Task requirements
What are the lines from the one containing "The image size is (1196, 406)." through the last line of the records below? Return them exactly, leaving out pictures.

•••••

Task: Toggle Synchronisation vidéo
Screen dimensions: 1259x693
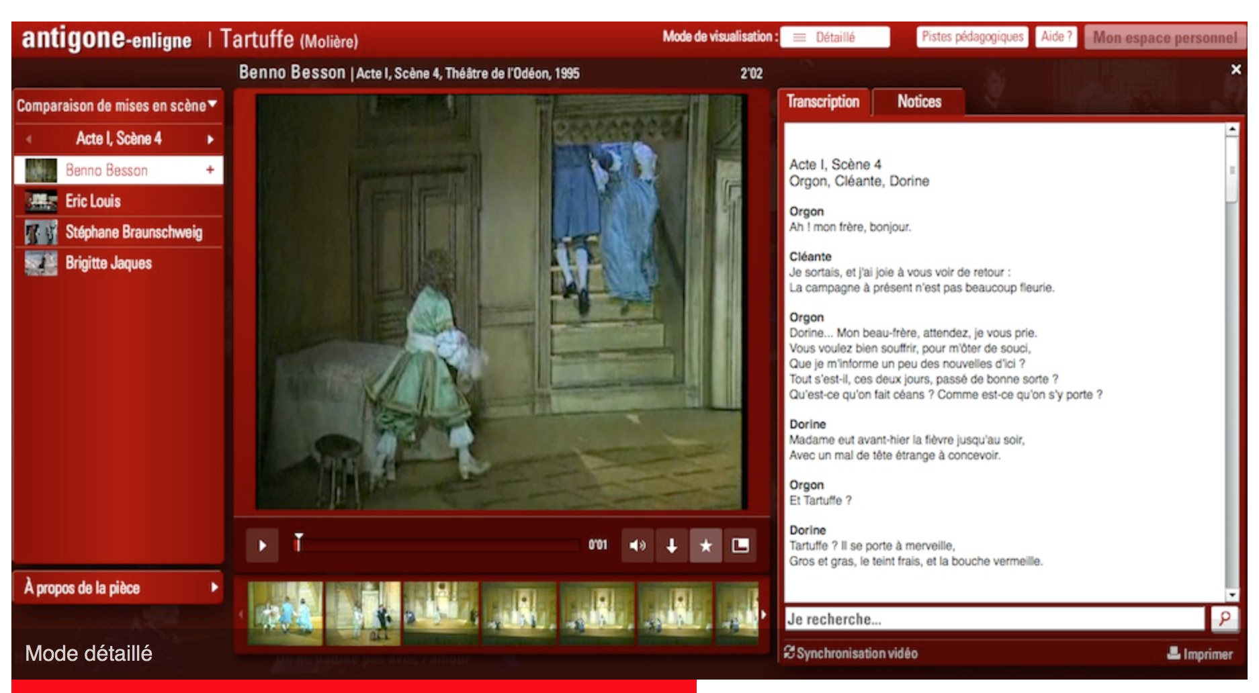Action: 851,653
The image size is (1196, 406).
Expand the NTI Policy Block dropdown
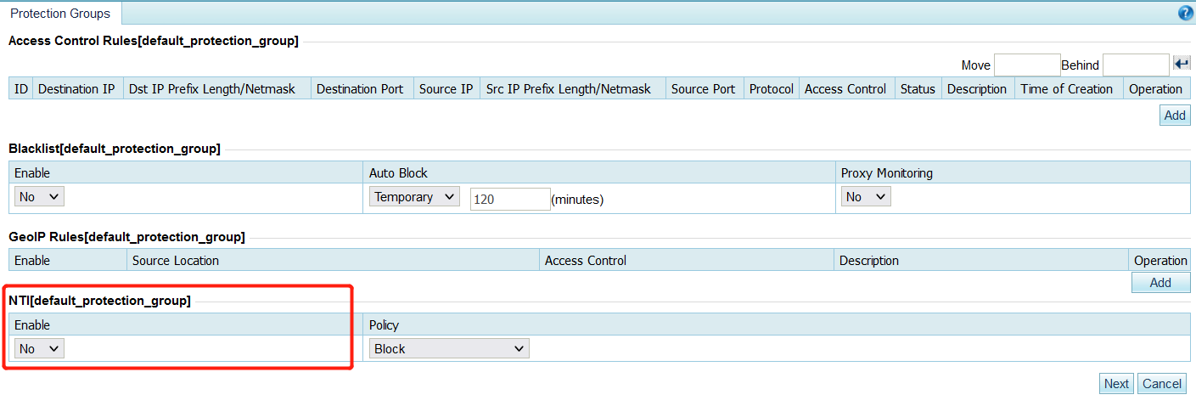tap(449, 348)
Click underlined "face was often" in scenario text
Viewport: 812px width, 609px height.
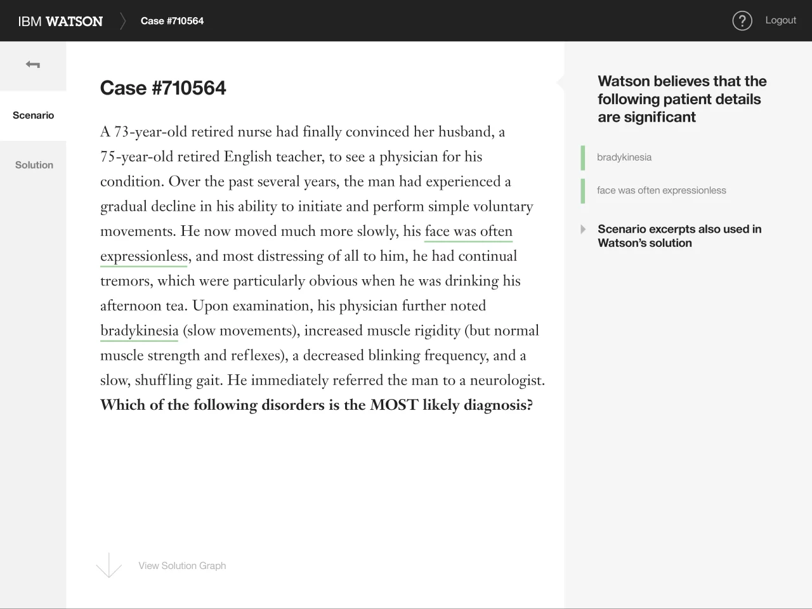coord(468,232)
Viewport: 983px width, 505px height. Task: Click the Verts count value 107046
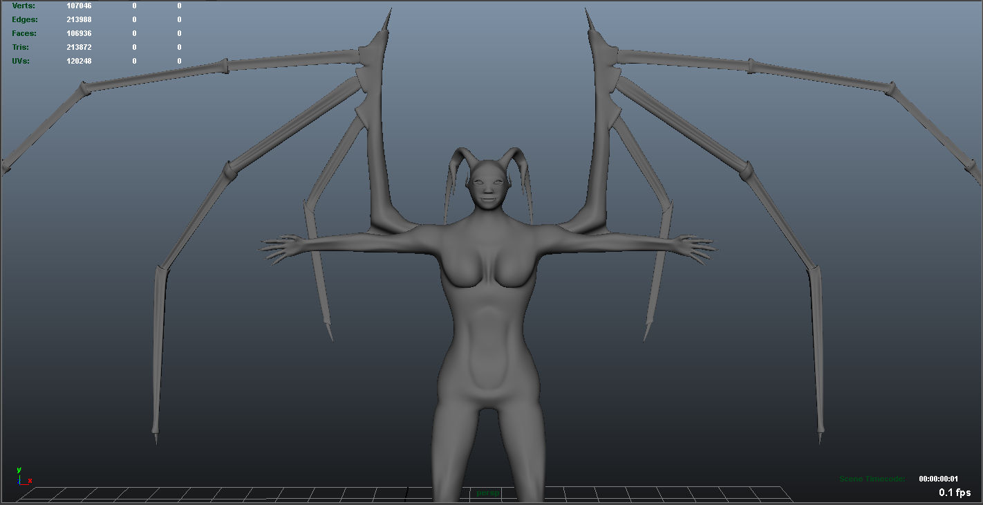78,6
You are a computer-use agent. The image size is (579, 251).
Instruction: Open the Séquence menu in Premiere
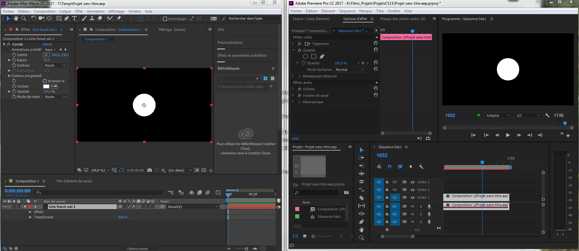click(x=347, y=11)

•••••

Exercise answer
The image size is (1196, 406).
Expand the NTI Policy Block dropdown
tap(449, 348)
Click underlined "face was often" in scenario text
Viewport: 812px width, 609px height.
coord(468,232)
Viewport: 983px width, 505px height. Task: Click the Verts count value 107046
78,6
You are a computer-use agent. The image size is (579, 251).
Instruction: Open the Séquence menu in Premiere
click(x=347, y=11)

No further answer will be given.